C’est ce qu’elles ont fait en Argentine, au Brésil et ce qu’elles veulent faire maintenant au Venezuela.
Elles le font dans le pays, par les activités de la CIA pour organiser une subversion, et à l’extérieur en pratiquant d’intolérables boycotts étrangers et de non moins intolérables campagnes de discrédit comme cette insupportable façon de parler du « dictateur Maduro » parce que, par un recours exemplairement démocratique à la consultation populaire, il fait échec à leurs entreprises.
Cela dicte l’exigence de notre solidarité avec le Venezuela, pour de multiples raisons :
Bien évidemment pour des raisons morales, mais aussi parce que tous les peuples ont un intérêt commun à une gestion des biens de l’Humanité au service de la satisfaction solidaire de leurs besoins contre leur confiscation au service de la loi du profit et des intérêts privés.
Et encore parce que, puisque notre État n’est que l’instrument d’exercice de notre pouvoir, nous sommes responsables de tout ce qu’il fait ou ne fait pas.
Mais aussi, et peut-être surtout, en raison de l’indivisibilité du droit, qui fait que si nous permettons qu’il soit violé contre un autre, nous permettons qu’il le soit demain contre nous-mêmes.
Alors nous devons défendre le patrimoine Chavez comme participant d’un patrimoine universel et donc comme notre propre patrimoine.
Mais une fois conquise l’affirmation d’un droit, il ne suffit pas qu’il soit écrit sur du papier.
La preuve en est donnée par l’effroyable spectacle que nous donne le Monde d’aujourd’hui où les combats entre puissances et les tragédies de peuples ensanglantés, ne sont possibles que parce que tout se passe comme s’il n’y avait pas de droit international, et pas de Charte des Nations Unies.
C’est donc encore un combat qui nous incombe pour que cette magnifique conquête de civilisation qu’est le droit international, construit avec la Charte des Nations Unies, soit appliquée et respectée.
On entend souvent dire que pour faire respecter le droit, il y a des institutions judiciaires, des tribunaux, des Cours de justice.
Mais quand c’est l’ONU elle-même qui viole le droit? On se voit mal la traduire en justice.
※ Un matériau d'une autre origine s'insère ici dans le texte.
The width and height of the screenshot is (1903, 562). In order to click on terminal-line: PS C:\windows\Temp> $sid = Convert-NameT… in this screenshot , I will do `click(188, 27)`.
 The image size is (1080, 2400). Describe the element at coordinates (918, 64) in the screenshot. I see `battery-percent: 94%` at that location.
Et la condamner à quoi ?
Mais surtout, là encore, tout dépend de qui y a une influence. Et l’expérience montre que même la Cour Internationale de Justice créée par la Charte a rendu des avis contraires au droit qu’elle devait appliquer.
Ce fut le cas déjà en 1950, dans sa quatrième année, quand elle a décidé la guerre en Corée. En effet la Charte disait que pour une telle décision, il fallait un vote majoritaire comportant le vote affirmatif des cinq membres permanents, c’est-à-dire ce qu’on appelait “le principe d’unanimité”. L’URSS s’y était fiée en ne venant pas. Mais sur consultation des États-Unis, la Cour a dit que puisqu’elle ne venait pas, c’est qu’elle était d’accord, et a ainsi transformé l’exigence de vote affirmatif en absence de vote négatif et le principe d’unanimité en droit de veto, et enfin inversé la portée de l’abstention
Plus tard, consultée sur la légalité de l’arme nucléaire, elle dira aussi, mais en l’admettant pour la dissuasion – ce qui est contraire à ce que l’Assemblée générale de l’ONU avait dit en 1961 – qu’elle est illégale et criminelle, en se référant à toutes les conventions sur les lois de la guerre.
Il en résulte que la seule garantie de respect du droit international est dans la vigilance des peuples.
Mais pour que les peuples exercent leur pouvoir, il faut qu’ils le connaissent, et donc la Charte devrait être enseignée dans toutes les écoles du Monde.
Et notre combat est de la faire connaître aux peuples pour qu’ils mènent leur propre combat pour la faire appliquer.
Et cela donne tout son sens à la mise en valeur de la souveraineté populaire et donc à l’importance du message d’Hugo Chavez.